_Extrait:_
━━━
Pauvreté, réfugiés et engagement

Anna Franze (36 ans) est pédagogue et enseigne dans le département du travail social à l’université d’Hambourg. En parallèle, elle accompagne bénévolement les aidants d’un foyer d’accueil de réfugiés dans son quartier. Et c’est une alliée d’ATD Quart Monde. Katia Delisse-Mercelis, volontaire permanente, l’a interviewée.

D’où viens-tu ? Quel engagement vis-tu avec les réfugiés ?

Je suis née en 1979 à Berlin-Est, capitale de l’ex-RDA. Ce bouleversement de 1989 a été pour moi un moment d’une grande intensité. Tous les gens dans mon entourage, ma famille et mes amis, ont connu subitement une transformation radicale de leur vie. Nous avons découvert un nouveau système de société et de nombreuses portes se sont ouvertes. Mais le prix à payer pour cela a été un chômage élevé et des expériences de pauvreté. Ces expériences m’ont profondément marquée.

Aujourd’hui, je vis à Hambourg. Avec mes étudiants, je réfléchis à ce qui constitue un bon travail pédagogique et social. Avec des personnes aidant des réfugiés à titre bénévole, je parle de ce qui fait qu’une aide est bonne et de la manière de faire attention à soi. J’informe les enseignants des garderies et des écoles sur la situation de vie et les besoins pédagogiques de familles réfugiées.

Comment es-tu venue au Mouvement international ATD Quart Monde ?
━━━
_Matériel de référence:_

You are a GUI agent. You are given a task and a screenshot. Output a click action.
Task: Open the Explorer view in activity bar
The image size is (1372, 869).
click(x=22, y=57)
━━━
_Vos tâches:_
a - D'après l'entretien avec Anna Franze, dans le paragraphe qui commence par « Aujourd'hui, je vis à Hambourg », avec quels publics dit-elle travailler ? Relevez-les tous.
b - Prolongez l'entretien avec Anna Franze à partir de la dernière phrase affichée.

_Résultats finaux:_
a -
- ses étudiants
- des personnes aidant des réfugiés à titre bénévole
- les enseignants des garderies et des écoles

b -
Après une belle année passée comme jeune fille au-pair à Londres, j’ai eu envie d’aller quelque part où on aurait plus besoin de mon aide que dans la classe moyenne de la société. Ce qui m’a plu chez ATD Quart Monde, en dehors des thèmes de la pauvreté et de l’exclusion, c’est l’orientation internationale. C’est ainsi que j’ai passé 6 mois en Angleterre avec ATD en 1999 et que j’y ai rencontré des volontaires permanents venus de France, des USA et de Singapour, qui ont apporté des expériences de travail d’autres pays. J’ai trouvé vraiment fascinantes les façons de voir provenant de ces nombreuses cultures diverses.

C’est ainsi que j’ai commencé à m’intéresser aussi à la partie allemande et internationale du Mouvement. En 2000, je suis allée visiter aussi bien le Centre international en France que Haus Neudorf, à 100 km de Berlin. Je n’ai jamais rompu le contact depuis. Chez Haus Neudorf, j’ai rencontré et je rencontre des groupes très mélangés, et j’y vis plus d’ouverture et d’engagement qu’ailleurs, et je trouve cela toujours très stimulant.

La délégation allemande lors de la fête des 40 ans d’existence du centre de rencontres d’ATD aux Pays-Bas en septembre 2014 (Anna Franze, au 1er rang, au centre)
La délégation allemande lors de la fête des 40 ans d’existence du centre de rencontres d’ATD aux Pays-Bas en septembre 2014 (Anna Franze, au 1er rang, au centre)

Comment est la vie à Hambourg et dans la région? La pauvreté y est-elle visible ?

Hambourg est la ville la plus riche d’Allemagne, mais il y a aussi de la pauvreté. Dans les zones résidentielles riches, tout est calme et vert, et les terrains sont vastes et bien entretenus. Dans les zones résidentielles pauvres, tout est plus bruyant, plus sale, plus gris, plus petit et plus vieux.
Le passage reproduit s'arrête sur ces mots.